● Brief
Take each line of the listing that has the string "card" and report it.

● Data records

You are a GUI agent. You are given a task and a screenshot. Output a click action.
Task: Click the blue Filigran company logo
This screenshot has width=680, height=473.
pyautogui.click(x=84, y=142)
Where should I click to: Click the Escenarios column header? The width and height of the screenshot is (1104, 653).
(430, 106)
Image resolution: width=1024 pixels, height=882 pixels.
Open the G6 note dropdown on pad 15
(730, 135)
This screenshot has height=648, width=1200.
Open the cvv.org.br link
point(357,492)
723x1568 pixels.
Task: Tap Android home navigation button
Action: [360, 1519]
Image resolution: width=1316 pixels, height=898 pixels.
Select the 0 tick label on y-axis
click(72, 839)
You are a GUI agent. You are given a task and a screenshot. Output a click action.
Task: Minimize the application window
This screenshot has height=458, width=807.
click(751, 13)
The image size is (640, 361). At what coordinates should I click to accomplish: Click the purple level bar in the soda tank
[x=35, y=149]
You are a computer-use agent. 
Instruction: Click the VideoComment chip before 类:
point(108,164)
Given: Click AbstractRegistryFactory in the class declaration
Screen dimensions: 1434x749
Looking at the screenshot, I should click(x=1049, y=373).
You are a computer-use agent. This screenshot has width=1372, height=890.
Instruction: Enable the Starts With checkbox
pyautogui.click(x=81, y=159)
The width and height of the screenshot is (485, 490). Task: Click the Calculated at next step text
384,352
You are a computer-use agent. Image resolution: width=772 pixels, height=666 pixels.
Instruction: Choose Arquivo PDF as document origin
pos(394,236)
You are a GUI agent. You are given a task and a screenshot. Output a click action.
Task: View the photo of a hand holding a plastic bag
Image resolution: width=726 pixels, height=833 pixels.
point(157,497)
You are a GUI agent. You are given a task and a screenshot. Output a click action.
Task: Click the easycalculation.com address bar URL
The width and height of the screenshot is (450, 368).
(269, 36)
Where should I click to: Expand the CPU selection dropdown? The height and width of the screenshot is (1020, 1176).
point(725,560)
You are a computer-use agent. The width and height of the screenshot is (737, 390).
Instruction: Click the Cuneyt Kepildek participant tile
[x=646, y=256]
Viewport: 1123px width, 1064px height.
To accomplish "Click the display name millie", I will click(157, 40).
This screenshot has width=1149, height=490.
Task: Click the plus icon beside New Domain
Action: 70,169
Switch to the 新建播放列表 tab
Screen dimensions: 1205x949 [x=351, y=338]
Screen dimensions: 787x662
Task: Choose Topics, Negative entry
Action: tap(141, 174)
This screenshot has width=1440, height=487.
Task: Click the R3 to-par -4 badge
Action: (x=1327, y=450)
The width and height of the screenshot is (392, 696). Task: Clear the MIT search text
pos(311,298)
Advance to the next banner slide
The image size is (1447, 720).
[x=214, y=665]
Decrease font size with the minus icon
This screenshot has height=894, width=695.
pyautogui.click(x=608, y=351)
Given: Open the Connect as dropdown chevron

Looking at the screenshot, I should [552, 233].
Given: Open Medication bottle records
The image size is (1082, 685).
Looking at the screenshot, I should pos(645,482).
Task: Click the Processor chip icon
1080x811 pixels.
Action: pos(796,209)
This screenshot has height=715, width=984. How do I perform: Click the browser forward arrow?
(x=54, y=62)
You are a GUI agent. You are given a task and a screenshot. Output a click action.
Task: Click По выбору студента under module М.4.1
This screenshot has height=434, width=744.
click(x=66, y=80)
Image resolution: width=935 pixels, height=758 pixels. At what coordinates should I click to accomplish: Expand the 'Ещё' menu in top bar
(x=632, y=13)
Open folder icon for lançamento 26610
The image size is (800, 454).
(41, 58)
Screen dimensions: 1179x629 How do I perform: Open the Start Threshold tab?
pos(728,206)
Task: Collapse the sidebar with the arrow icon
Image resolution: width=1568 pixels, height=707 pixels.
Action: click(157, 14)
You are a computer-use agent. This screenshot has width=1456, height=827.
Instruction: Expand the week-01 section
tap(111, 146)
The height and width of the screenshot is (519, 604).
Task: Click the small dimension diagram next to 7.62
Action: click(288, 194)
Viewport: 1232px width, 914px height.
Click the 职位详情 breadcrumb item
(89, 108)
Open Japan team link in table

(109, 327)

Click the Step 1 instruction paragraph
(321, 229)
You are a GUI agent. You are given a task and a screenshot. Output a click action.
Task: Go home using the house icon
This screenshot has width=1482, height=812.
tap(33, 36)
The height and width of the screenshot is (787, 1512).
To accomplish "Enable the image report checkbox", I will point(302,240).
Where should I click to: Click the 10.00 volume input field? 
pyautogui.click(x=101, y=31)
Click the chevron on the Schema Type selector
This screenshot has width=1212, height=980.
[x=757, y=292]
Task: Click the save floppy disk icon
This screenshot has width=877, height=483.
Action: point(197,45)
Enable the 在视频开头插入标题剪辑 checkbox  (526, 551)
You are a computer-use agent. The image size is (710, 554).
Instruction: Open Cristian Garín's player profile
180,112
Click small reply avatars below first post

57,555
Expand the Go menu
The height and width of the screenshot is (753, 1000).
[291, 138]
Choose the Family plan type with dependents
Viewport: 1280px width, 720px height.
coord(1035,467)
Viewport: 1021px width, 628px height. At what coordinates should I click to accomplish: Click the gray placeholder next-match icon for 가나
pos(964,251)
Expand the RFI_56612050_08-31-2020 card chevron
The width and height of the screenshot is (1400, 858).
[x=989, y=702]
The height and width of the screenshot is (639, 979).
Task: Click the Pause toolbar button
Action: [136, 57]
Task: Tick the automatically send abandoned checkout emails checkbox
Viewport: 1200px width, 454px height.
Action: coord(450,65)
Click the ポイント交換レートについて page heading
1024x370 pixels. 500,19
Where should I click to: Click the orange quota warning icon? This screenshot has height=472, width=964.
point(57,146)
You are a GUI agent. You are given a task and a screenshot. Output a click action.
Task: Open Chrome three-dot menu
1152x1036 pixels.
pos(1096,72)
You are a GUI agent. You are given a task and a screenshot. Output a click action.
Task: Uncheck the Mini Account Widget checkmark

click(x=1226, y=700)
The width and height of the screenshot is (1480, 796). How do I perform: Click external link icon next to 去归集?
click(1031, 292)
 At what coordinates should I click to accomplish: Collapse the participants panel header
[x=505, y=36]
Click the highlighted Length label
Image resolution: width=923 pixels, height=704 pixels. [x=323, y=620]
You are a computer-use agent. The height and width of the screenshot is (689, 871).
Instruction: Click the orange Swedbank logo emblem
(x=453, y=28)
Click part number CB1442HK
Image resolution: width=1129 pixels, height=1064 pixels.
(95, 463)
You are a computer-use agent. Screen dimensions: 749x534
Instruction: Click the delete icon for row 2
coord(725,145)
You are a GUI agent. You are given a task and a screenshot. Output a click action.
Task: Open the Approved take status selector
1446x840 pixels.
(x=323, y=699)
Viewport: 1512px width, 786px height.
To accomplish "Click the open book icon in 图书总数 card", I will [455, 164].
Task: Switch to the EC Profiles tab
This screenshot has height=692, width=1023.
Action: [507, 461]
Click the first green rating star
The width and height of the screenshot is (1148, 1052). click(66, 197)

● Task result
Expand the RFI_56612050_08-31-2020 card chevron
To accomplish "Click the open book icon in 图书总数 card", I will [455, 164].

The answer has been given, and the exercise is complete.